There is no singular secret ingredient for healthy relationships. But… healthy communication comes close. When you and your partner communicate directly, often, and with respect, it can prevent certain problems from occurring. In other cases, it can make dealing with those problems a less stressful experience. Hence, committing together to improve communication skills is one of the best things you can always do for each other.
Of course, every couple will have their own communication style. Even so, there are many universal red flags and suggestions to consider. The lists below will offer a blueprint for what needs to be changed and how to make it happen.
A Few Communication Red Flags
- Passive-Aggressive Behavior: sarcasm, put-downs, disrespectful body language.
- Aggressive Behavior: Raising voices, blaming, defensiveness, controlling, dominating, or threatening.
- Avoidance: Ignoring problems, silent treatment, stonewalling, etc.
- Stuck in the Past: When arguments seem rooted in past mistakes, issues, and fights.
Is this a good time, or are we setting ourselves up for high emotions? Yes, some issues are urgent. But, generally speaking, most discussions can benefit when both of you read the room. Here are a few thoughts to factor in:
- Schedule important conversations. It can be very useful to make sure you’ve both processed your feelings before trying to articulate them.
- Take into account what you know about each other. If your partner is not a morning person, you may want to find another time to bring up a serious subject.
- If something volatile starts to unfold, think carefully before trying to address it in the heat of the moment.
Never forget that you are speaking with the love of your life. No matter how excited or frustrated you feel, they never deserve to be disrespected. Two helpful choices are:
- Set Boundaries: If you feel disrespected, make it crystal clear to your partner. If that boundary is not honored, you have every right to end the conversation.
- Use “I” Statements: To avoid misunderstandings, avoid “you” statements. “You always ignore my texts” is an accusation. “I feel hurt when my texts are not acknowledged” is a statement of personal feelings.

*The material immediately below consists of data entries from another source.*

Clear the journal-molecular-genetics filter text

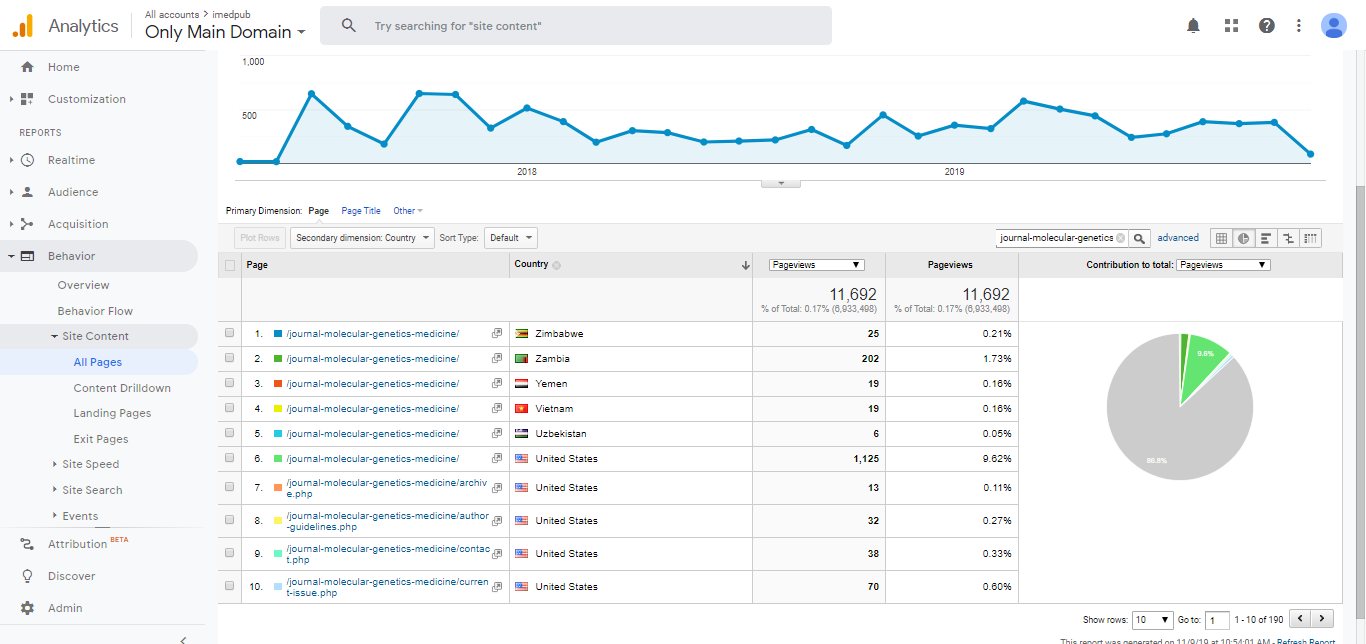point(1120,238)
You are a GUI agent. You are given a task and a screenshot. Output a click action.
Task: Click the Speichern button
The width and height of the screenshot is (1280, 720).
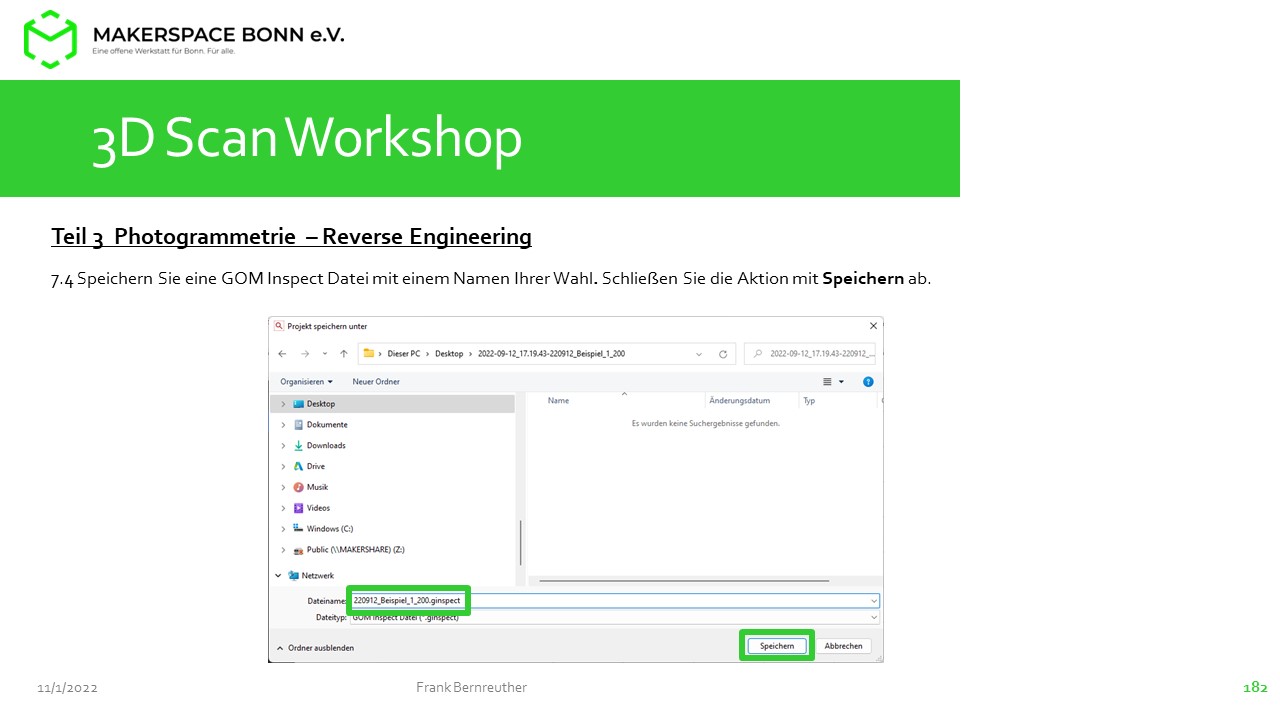pos(777,646)
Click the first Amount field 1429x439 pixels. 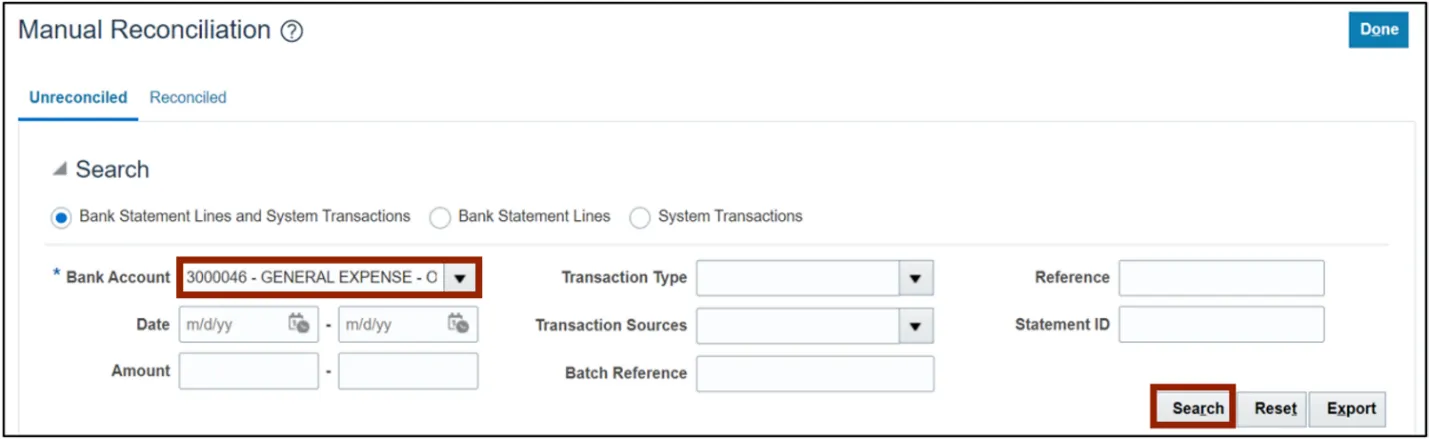click(x=248, y=371)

Communication is not a contest. Your goal should never be about “winning.” Even when you argue with your mate, it is not a competition. In times of conflict, see it as an opportunity to learn — in general and about your partner. Remain curious and practice good listening skills. Most importantly, see a resolution. Accept compromise as a trade-off and work together to resolve the conflict in a productive manner.
Everyone wants to feel appreciated. Thus, be mindful to not only focus on communication when it comes to household logistics, resolving a disagreement, or making some kind of plan. Speak appreciation into existence every chance you get. Do not hold back when you feel grateful to your partner about something. Are you proud of them? Say it loud and often.
The true gift of communication is that it’s more than a tool to repair. It is a tool to build. Every sincere compliment you give each other is a brick in a stronger foundation. When you say, “I love you,” “I appreciate you,” or “I’m so grateful for you,” you are creating a communication template that will deepen your bond and enrich your life
But What If You Feel Stuck?
No one ever promised that communication would be easy. It only makes sense that you’d sometimes need some support. Couples therapy is an ideal setting for this kind of work. In the presence of a skilled and unbiased guide, you and your partner can explore your current patterns while together creating new paradigms.